§ Task:
Report the number of lines in the data below that hold "agent", without any other words.

§ Data for processing:
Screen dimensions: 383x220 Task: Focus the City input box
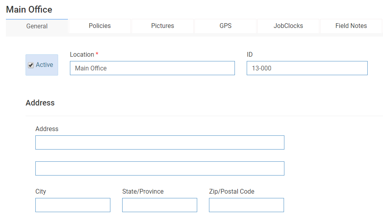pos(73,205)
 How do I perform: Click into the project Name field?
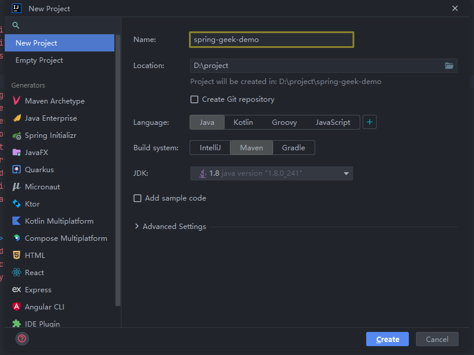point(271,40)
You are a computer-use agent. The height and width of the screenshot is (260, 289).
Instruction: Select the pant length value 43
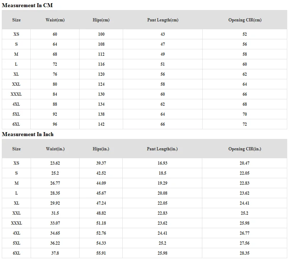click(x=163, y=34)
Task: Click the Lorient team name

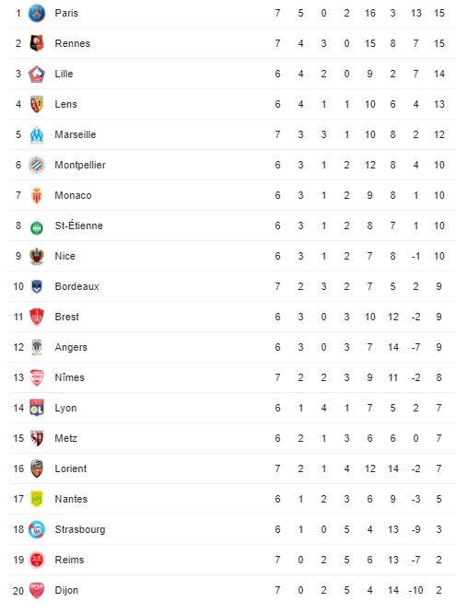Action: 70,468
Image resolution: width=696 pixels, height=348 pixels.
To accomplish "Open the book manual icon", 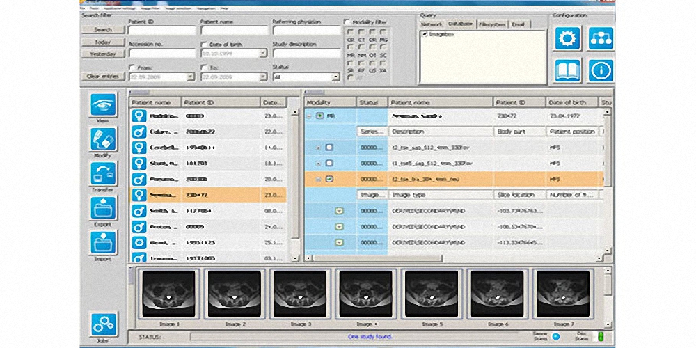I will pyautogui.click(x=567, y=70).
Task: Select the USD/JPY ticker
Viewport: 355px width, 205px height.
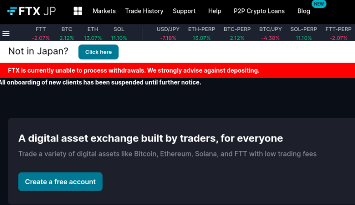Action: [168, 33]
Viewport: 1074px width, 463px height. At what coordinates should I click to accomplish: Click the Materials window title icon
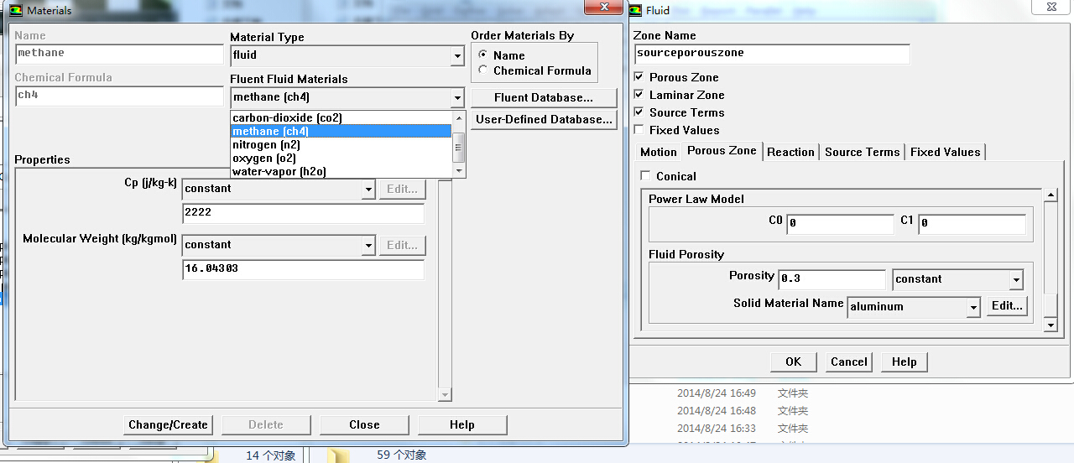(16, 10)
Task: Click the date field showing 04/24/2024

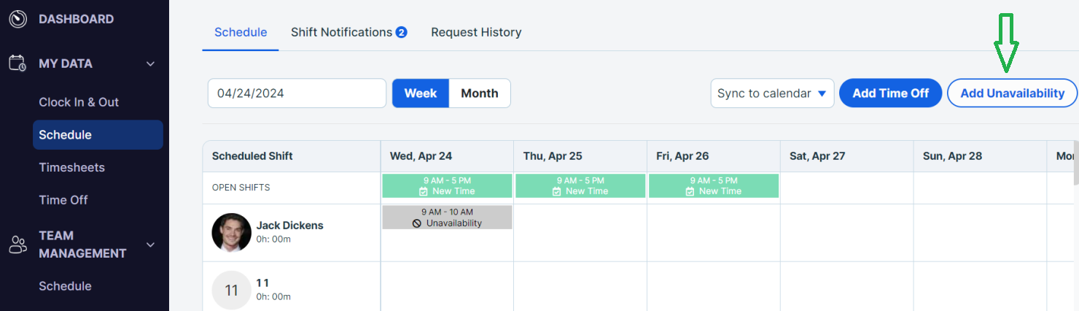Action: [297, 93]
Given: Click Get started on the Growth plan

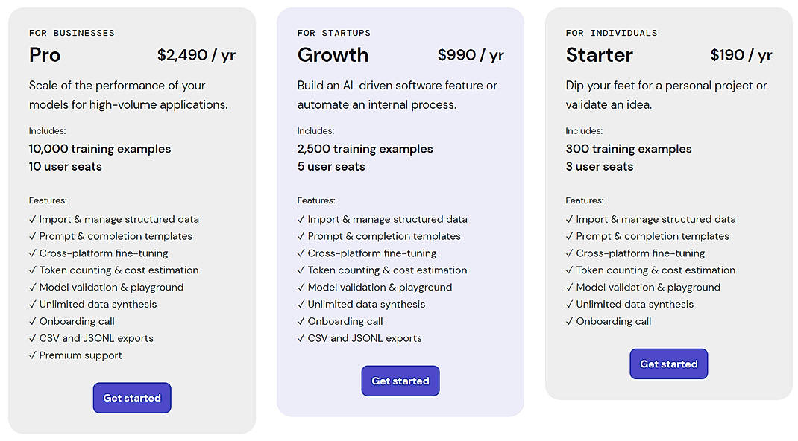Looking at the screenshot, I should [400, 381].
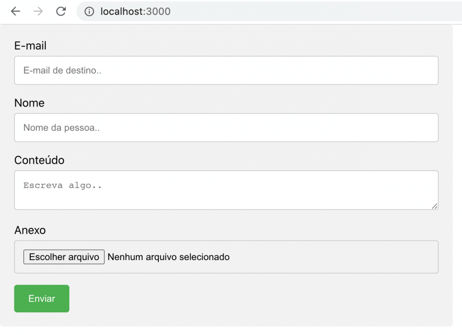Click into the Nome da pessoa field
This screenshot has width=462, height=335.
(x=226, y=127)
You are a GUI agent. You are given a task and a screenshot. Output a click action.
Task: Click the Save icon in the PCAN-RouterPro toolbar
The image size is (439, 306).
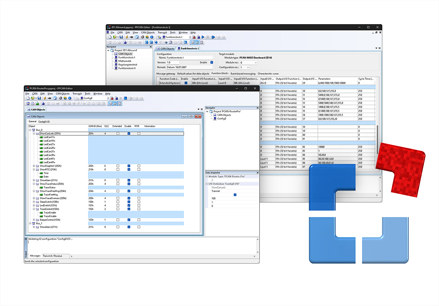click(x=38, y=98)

§ Response:
2